Wypadek szwedzkiego autokaru na autostradzie A4. Ranne dzieci
Sześć osób trafiło do szpitala po wypadku autokaru na autostradzie A4 w okolicach Legnickiego Pola (Dolnośląskie). Są to obywatele Szwecji, Słowenii i USA.
2014-04-11, 12:30
Posłuchaj
Dwie najciężej ranne osoby zostały przetransportowane śmigłowcami do Wrocławia. - Pozostałe pięć osób, młodzi ludzie w wieku 15-17 lat, zostało przewiezionych do szpitali w Legnicy i Lubinie karetkami - mówił rzecznik dolnośląskiej policji Paweł Petrykowski.
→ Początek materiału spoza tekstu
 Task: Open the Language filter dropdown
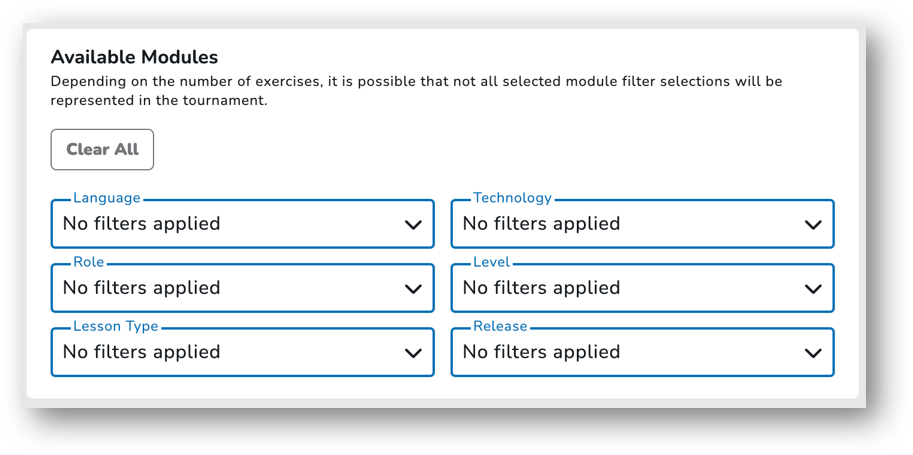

Kierowca był trzeźwy, to właśnie on ucierpiał najbardziej.
Młodzi ludzie, którzy nie zostali ranni przebywają w hotelu, tam mają dostać pomoc psychologiczną. O wypadku została poinformowana ambasada.
- Byli mocno przestraszeni - mówi Andrzej Szymański ze straży pożarnej w Legnicy, która jako pierwsza dojechała do poszkodowanych.
Policja poinformowała, że autokar wiózł 26 osób, w tym dzieci ze Szkoły Muzycznej w Szwecji na koncert do Słowenii. Pojazd z niewyjaśnionych przyczyn zjechał na pobocze, ściął przydrożne znaki, przewrócił się na bok i wpadł do rowu.
REKLAMA
TVN24/x-news
W miejscu wypadku jeden pas A4 w kierunku Wrocławia jest zablokowany.
Ciężarówka zahaczyła o bramkę opłat
To nie jedyny wypadek, do którego doszło w piątek na dolnośląskim odcinku A4. Po wypadku ciężarówki autostrada A4 przy węźle Złotoryja jest zablokowana w obu kierunkach. Jedna osoba została ranna.
Jak poinformował dyżurny Generalnej Dyrekcji Dróg Krajowych i Autostrad Michał Tyburski, ciężarówka zahaczyła o bramkę opłat i przewróciła się na lewej jezdni autostrady.
REKLAMA
Na czas demontażu bramki konieczne było zamknięcie ruchu również na drugiej części drogi.
- Policja wyznaczyła objazdy przez Legnicę. Utrudnienia na A4 potrwają do południa - powiedział dyżurny.